Rewrite every line of the entries below as a JSON list of strings, one string per line, and leave out the blank lines.

#####

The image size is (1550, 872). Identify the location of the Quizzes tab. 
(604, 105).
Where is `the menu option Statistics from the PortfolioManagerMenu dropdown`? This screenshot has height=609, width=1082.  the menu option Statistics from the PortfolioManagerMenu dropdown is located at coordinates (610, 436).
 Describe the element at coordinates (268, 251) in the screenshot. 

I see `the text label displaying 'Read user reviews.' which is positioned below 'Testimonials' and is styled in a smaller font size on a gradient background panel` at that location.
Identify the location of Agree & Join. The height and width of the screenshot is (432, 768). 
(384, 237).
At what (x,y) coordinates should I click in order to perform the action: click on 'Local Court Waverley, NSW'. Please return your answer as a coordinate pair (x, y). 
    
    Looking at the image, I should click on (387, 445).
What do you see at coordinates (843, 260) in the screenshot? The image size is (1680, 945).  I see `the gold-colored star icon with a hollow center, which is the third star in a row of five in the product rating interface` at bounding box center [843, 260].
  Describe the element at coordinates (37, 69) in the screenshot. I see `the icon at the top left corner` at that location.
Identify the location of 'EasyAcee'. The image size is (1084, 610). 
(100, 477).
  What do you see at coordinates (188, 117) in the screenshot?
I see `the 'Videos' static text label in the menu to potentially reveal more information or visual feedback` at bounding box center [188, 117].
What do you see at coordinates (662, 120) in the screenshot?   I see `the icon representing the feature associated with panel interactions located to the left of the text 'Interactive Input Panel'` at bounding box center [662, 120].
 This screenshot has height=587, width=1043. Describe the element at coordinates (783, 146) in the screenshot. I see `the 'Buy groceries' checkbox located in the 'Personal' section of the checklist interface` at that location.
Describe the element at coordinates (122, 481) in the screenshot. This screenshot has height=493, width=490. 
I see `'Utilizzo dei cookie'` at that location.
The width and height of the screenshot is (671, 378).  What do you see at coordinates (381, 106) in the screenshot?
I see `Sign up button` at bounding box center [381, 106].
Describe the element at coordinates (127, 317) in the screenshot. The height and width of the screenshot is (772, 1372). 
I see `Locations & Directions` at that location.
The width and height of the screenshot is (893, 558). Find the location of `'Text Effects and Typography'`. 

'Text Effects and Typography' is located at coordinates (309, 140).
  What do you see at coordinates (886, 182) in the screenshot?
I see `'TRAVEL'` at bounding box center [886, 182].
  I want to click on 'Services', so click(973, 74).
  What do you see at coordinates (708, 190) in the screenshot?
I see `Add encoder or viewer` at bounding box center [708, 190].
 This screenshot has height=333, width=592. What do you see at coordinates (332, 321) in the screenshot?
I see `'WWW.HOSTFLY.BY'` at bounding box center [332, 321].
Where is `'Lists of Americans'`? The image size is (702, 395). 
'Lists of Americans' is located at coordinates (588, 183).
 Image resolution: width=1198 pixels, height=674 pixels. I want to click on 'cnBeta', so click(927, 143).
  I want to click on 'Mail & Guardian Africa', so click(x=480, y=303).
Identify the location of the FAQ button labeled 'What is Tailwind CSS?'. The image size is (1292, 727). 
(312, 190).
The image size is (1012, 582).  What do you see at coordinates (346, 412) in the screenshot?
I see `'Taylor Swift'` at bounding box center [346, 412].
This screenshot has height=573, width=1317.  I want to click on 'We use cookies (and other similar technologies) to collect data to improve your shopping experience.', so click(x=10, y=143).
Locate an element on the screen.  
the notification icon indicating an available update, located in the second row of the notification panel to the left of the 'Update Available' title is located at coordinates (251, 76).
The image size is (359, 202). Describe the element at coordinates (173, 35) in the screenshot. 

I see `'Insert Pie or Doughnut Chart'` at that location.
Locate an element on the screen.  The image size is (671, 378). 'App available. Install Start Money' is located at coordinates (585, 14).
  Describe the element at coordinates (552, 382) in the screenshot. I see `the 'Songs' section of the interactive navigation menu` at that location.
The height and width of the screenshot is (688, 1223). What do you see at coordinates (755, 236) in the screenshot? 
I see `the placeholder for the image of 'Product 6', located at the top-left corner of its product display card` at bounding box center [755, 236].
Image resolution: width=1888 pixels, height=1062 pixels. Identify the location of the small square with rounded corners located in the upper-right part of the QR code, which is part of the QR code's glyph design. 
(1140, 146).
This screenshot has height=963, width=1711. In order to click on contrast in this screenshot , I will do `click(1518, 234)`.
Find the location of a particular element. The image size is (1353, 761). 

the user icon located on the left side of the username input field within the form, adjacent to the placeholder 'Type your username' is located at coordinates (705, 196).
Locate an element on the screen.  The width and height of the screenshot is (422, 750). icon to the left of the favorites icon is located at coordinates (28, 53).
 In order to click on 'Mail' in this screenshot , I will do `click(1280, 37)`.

#####

Reply to the task:
[
  "The image size is (1550, 872). Identify the location of the Quizzes tab. ",
  "(604, 105).",
  "Where is `the menu option Statistics from the PortfolioManagerMenu dropdown`? This screenshot has height=609, width=1082.  the menu option Statistics from the PortfolioManagerMenu dropdown is located at coordinates (610, 436).",
  " Describe the element at coordinates (268, 251) in the screenshot. ",
  "I see `the text label displaying 'Read user reviews.' which is positioned below 'Testimonials' and is styled in a smaller font size on a gradient background panel` at that location.",
  "Identify the location of Agree & Join. The height and width of the screenshot is (432, 768). ",
  "(384, 237).",
  "At what (x,y) coordinates should I click in order to perform the action: click on 'Local Court Waverley, NSW'. Please return your answer as a coordinate pair (x, y). ",
  "    Looking at the image, I should click on (387, 445).",
  "What do you see at coordinates (843, 260) in the screenshot? The image size is (1680, 945).  I see `the gold-colored star icon with a hollow center, which is the third star in a row of five in the product rating interface` at bounding box center [843, 260].",
  "  Describe the element at coordinates (37, 69) in the screenshot. I see `the icon at the top left corner` at that location.",
  "Identify the location of 'EasyAcee'. The image size is (1084, 610). ",
  "(100, 477).",
  "  What do you see at coordinates (188, 117) in the screenshot?",
  "I see `the 'Videos' static text label in the menu to potentially reveal more information or visual feedback` at bounding box center [188, 117].",
  "What do you see at coordinates (662, 120) in the screenshot?   I see `the icon representing the feature associated with panel interactions located to the left of the text 'Interactive Input Panel'` at bounding box center [662, 120].",
  " This screenshot has height=587, width=1043. Describe the element at coordinates (783, 146) in the screenshot. I see `the 'Buy groceries' checkbox located in the 'Personal' section of the checklist interface` at that location.",
  "Describe the element at coordinates (122, 481) in the screenshot. This screenshot has height=493, width=490. ",
  "I see `'Utilizzo dei cookie'` at that location.",
  "The width and height of the screenshot is (671, 378).  What do you see at coordinates (381, 106) in the screenshot?",
  "I see `Sign up button` at bounding box center [381, 106].",
  "Describe the element at coordinates (127, 317) in the screenshot. The height and width of the screenshot is (772, 1372). ",
  "I see `Locations & Directions` at that location.",
  "The width and height of the screenshot is (893, 558). Find the location of `'Text Effects and Typography'`. ",
  "'Text Effects and Typography' is located at coordinates (309, 140).",
  "  What do you see at coordinates (886, 182) in the screenshot?",
  "I see `'TRAVEL'` at bounding box center [886, 182].",
  "  I want to click on 'Services', so click(973, 74).",
  "  What do you see at coordinates (708, 190) in the screenshot?",
  "I see `Add encoder or viewer` at bounding box center [708, 190].",
  " This screenshot has height=333, width=592. What do you see at coordinates (332, 321) in the screenshot?",
  "I see `'WWW.HOSTFLY.BY'` at bounding box center [332, 321].",
  "Where is `'Lists of Americans'`? The image size is (702, 395). ",
  "'Lists of Americans' is located at coordinates (588, 183).",
  " Image resolution: width=1198 pixels, height=674 pixels. I want to click on 'cnBeta', so click(927, 143).",
  "  I want to click on 'Mail & Guardian Africa', so click(x=480, y=303).",
  "Identify the location of the FAQ button labeled 'What is Tailwind CSS?'. The image size is (1292, 727). ",
  "(312, 190).",
  "The image size is (1012, 582).  What do you see at coordinates (346, 412) in the screenshot?",
  "I see `'Taylor Swift'` at bounding box center [346, 412].",
  "This screenshot has height=573, width=1317.  I want to click on 'We use cookies (and other similar technologies) to collect data to improve your shopping experience.', so click(x=10, y=143).",
  "Locate an element on the screen.  ",
  "the notification icon indicating an available update, located in the second row of the notification panel to the left of the 'Update Available' title is located at coordinates (251, 76).",
  "The image size is (359, 202). Describe the element at coordinates (173, 35) in the screenshot. ",
  "I see `'Insert Pie or Doughnut Chart'` at that location.",
  "Locate an element on the screen.  The image size is (671, 378). 'App available. Install Start Money' is located at coordinates (585, 14).",
  "  Describe the element at coordinates (552, 382) in the screenshot. I see `the 'Songs' section of the interactive navigation menu` at that location.",
  "The height and width of the screenshot is (688, 1223). What do you see at coordinates (755, 236) in the screenshot? ",
  "I see `the placeholder for the image of 'Product 6', located at the top-left corner of its product display card` at bounding box center [755, 236].",
  "Image resolution: width=1888 pixels, height=1062 pixels. Identify the location of the small square with rounded corners located in the upper-right part of the QR code, which is part of the QR code's glyph design. ",
  "(1140, 146).",
  "This screenshot has height=963, width=1711. In order to click on contrast in this screenshot , I will do `click(1518, 234)`.",
  "Find the location of a particular element. The image size is (1353, 761). ",
  "the user icon located on the left side of the username input field within the form, adjacent to the placeholder 'Type your username' is located at coordinates (705, 196).",
  "Locate an element on the screen.  The width and height of the screenshot is (422, 750). icon to the left of the favorites icon is located at coordinates (28, 53).",
  " In order to click on 'Mail' in this screenshot , I will do `click(1280, 37)`."
]